**Instructions:**
(a) Summarize the article on digital signing below in two sentences.
(b) Answer these questions using the article on digital signing below:
(i) What percentage of enterprise employees found the digital agreements they managed at work "much more secure" than physical agreements?
(ii) What percentage of surveyed employees needed or preferred to sign paperwork for medical consultations digitally?
(iii) On average, how many more minutes did women enterprise employees report spending than men to secure signatures?

**Text shown:**
»»

One study in the US, UK and Australia shows this trend, and how digital contracts can be improved beyond mere modernization.

As the world migrates to hybrid working environments and all-digital workflows, digital agreements and contracts are set to become more common.

In a survey of 1,400 enterprise workers across the US, the UK and Australia to study how digital signing of documents is expected to evolve, Adobe has discovered three factors worth watching. 

  1. 56% of enterprise employees found that the digital agreements they managed at work were “much more secure” than physical agreements. With a higher demand for documents on the cloud as organizations collaborate online, the respondents were inclined to utilize digital document management software and systems that aligned with their security and compliance standards.
  2. Pandemic-driven need for digital signing  
    In the current pandemic era, a high percentage of enterprise employees in the survey needed or preferred to sign agreements digitally, including job-related agreements (65%) and personal documents like child-care agreements (64%) or paperwork for medical consultations (63%).

    This signals a shift to digital documents and signatures as organizations adapt to new realities of the workplace.
  3. Gender-specific trends towards digital signing
    Male enterprise employees in the survey were more likely than women to be a necessary signatory for a document (88% vs 82%), or more likely to be the final signatory for a document or agreement to be approved or completed (75% vs 61%).Enterprise employees in the survey indicated sending out an average of three follow ups, and the agreements took nearly eight days from start to finish. Women enterprise employees in the survey reported spending an average of 27 more minutes than men to secure signatures.

The survey suggests that organizations can take modernization one step further beyond technology—by using culturally-sensitive phrases and offering more flexible options for signees, to increase inclusivity and diversity.

««

**Given information:**
»»

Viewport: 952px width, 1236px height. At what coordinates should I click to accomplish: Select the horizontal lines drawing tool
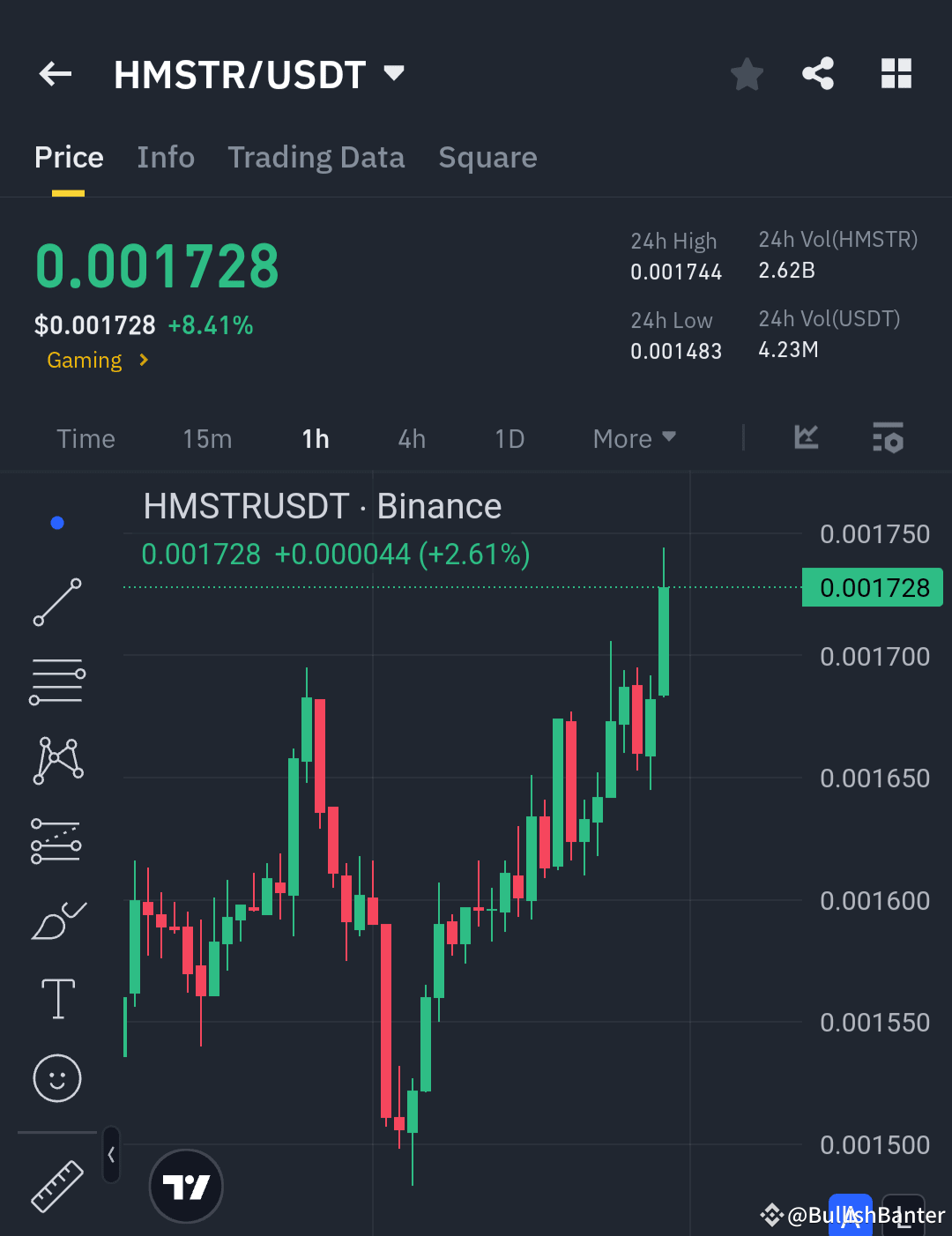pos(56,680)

««
»»

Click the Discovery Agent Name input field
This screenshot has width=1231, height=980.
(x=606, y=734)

««

**Task results:**
(a) An Adobe survey of 1,400 enterprise workers in the US, the UK and Australia studied how digital signing of documents is expected to evolve and found three factors worth watching: the greater security employees saw in digital agreements, a pandemic-driven need for digital signing, and gender-specific trends in signing. The survey suggests that organizations can take modernization beyond technology by using culturally-sensitive phrases and offering more flexible options for signees to increase inclusivity and diversity.

(b)
(i) 56%
(ii) 63%
(iii) 27 minutes